- **PASSAGE SHOWN**:
::::

All stochastic components (XGBoost, neural net, train/val splits) use seed=42 for reproducibility. Results should be reported as mean ± std over 5 seeds (42, 123, 456, 789, 1024).

---

## 12. Honest Assessment

This framework addresses the three specific failure modes of the current system (miscalibration, 2001 miss, false-positive spike) with targeted interventions (isotonic calibration, component-level features, regime monitoring). The performance targets are grounded in analogous improvements documented in the recession forecasting literature.

However, we must be transparent about what this framework **cannot** do:

1. **It cannot make NIV predict recessions the NIV formula does not detect.** If the raw NIV signal is weak before a recession (as in 2001 or 2020), no amount of downstream sophistication will create a strong signal from noise. The sub-component features may help (the 2001 investment signal exists in dG even if the composite masks it), but this is not guaranteed.

2. **It cannot reduce the fundamental uncertainty from a 7.9% base rate.** With ~40 recession months in 509 observations, any model's true AUC has wide confidence intervals (roughly ±0.06). Claiming AUC differences of 0.02 as "significant" is not statistically defensible without bootstrap confidence intervals.

::::

Dataset entries:
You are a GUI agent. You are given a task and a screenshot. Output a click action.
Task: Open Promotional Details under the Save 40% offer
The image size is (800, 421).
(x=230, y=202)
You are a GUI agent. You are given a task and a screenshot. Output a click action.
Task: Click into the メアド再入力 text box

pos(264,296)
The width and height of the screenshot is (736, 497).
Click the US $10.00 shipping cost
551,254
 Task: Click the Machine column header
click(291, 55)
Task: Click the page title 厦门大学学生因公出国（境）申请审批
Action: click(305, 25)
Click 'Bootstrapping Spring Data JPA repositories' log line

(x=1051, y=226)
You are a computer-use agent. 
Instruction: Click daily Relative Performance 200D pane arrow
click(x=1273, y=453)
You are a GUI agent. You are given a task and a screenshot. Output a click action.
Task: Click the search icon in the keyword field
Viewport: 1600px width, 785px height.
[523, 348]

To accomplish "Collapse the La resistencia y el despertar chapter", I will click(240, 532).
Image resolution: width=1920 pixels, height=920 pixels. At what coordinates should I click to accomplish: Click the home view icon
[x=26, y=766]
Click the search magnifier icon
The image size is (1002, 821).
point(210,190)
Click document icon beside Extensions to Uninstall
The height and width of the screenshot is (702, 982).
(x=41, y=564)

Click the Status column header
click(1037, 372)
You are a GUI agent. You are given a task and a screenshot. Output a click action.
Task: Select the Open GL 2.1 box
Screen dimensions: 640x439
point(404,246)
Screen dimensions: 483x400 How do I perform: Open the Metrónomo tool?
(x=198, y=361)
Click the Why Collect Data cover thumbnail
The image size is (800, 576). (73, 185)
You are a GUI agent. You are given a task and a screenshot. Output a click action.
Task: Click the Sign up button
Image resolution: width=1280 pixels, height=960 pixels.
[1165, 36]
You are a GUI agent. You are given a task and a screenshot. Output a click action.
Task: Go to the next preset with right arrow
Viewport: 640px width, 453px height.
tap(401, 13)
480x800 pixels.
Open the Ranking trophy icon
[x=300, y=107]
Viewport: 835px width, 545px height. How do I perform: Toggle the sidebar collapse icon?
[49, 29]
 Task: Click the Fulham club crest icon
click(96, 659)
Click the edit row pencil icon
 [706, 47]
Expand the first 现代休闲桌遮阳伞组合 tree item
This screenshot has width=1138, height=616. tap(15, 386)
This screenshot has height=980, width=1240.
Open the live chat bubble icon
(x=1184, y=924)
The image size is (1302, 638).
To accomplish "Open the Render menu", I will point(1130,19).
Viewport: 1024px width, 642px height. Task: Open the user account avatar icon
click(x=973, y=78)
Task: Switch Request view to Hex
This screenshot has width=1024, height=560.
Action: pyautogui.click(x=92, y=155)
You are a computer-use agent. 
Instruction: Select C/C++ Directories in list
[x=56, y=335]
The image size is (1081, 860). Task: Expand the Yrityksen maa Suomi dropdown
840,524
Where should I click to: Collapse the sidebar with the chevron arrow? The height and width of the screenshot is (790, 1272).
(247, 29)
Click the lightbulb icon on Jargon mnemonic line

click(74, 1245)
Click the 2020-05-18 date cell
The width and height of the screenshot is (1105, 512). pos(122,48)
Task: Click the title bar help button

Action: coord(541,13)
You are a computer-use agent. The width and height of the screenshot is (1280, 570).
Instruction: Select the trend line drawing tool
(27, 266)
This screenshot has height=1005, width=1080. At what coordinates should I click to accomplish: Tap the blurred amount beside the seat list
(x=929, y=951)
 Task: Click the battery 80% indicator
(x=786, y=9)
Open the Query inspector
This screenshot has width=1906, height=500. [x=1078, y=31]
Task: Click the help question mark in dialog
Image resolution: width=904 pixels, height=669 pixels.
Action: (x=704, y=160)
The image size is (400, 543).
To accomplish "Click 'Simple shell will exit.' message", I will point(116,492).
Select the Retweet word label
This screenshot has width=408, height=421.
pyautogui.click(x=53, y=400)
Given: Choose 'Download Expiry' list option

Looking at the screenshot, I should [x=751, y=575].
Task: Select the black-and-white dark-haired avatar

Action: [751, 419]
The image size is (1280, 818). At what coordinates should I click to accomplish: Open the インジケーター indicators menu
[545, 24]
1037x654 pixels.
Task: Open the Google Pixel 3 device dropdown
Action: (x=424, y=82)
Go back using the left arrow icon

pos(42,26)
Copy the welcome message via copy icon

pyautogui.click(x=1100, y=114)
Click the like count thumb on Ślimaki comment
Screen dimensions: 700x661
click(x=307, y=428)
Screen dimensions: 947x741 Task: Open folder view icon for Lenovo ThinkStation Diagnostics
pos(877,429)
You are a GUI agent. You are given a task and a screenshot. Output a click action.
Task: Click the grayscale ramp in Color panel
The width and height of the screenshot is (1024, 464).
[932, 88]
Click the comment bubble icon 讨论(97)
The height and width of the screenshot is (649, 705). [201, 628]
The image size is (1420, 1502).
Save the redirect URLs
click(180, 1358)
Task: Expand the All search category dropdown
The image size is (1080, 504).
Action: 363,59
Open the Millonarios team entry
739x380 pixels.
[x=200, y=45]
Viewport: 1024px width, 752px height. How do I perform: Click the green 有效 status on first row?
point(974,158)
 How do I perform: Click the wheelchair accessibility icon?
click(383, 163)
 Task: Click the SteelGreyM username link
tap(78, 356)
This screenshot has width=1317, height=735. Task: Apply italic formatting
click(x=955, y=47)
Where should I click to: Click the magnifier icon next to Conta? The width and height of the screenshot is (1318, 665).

::::

- **PROBLEMS TO SOLVE**:
[1] In the recession forecasting framework text, rewrite the part that opens with the words containing "However, we must" and closes with "bootstrap confidence intervals.", replacing "bootstrap" with "resampling".
[2] Extend the recession forecasting framework text beyond its last sentence.

- **TASK RESULTS**:
[1]
However, we must be transparent about what this framework **cannot** do:

1. **It cannot make NIV predict recessions the NIV formula does not detect.** If the raw NIV signal is weak before a recession (as in 2001 or 2020), no amount of downstream sophistication will create a strong signal from noise. The sub-component features may help (the 2001 investment signal exists in dG even if the composite masks it), but this is not guaranteed.

2. **It cannot reduce the fundamental uncertainty from a 7.9% base rate.** With ~40 recession months in 509 observations, any model's true AUC has wide confidence intervals (roughly ±0.06). Claiming AUC differences of 0.02 as "significant" is not statistically defensible without resampling confidence intervals.

[2]
3. **Ensembles add complexity and opacity.** The current single logistic regression is fully interpretable. A 4-model stacked ensemble with conformal intervals is not. This trades interpretability for performance.

4. **The recent false-positive spike may be correct.** The framework treats it as a false positive, but if a recession begins in 2026, the 82% probability would have been prescient. Regime monitoring and conformal intervals flag uncertainty rather than suppress the signal entirely.

The right path is Phase 1 first (quick wins with L2 regularisation, component features, and calibration), evaluate honestly, then proceed to the full ensemble only if Phase 1 validates the approach.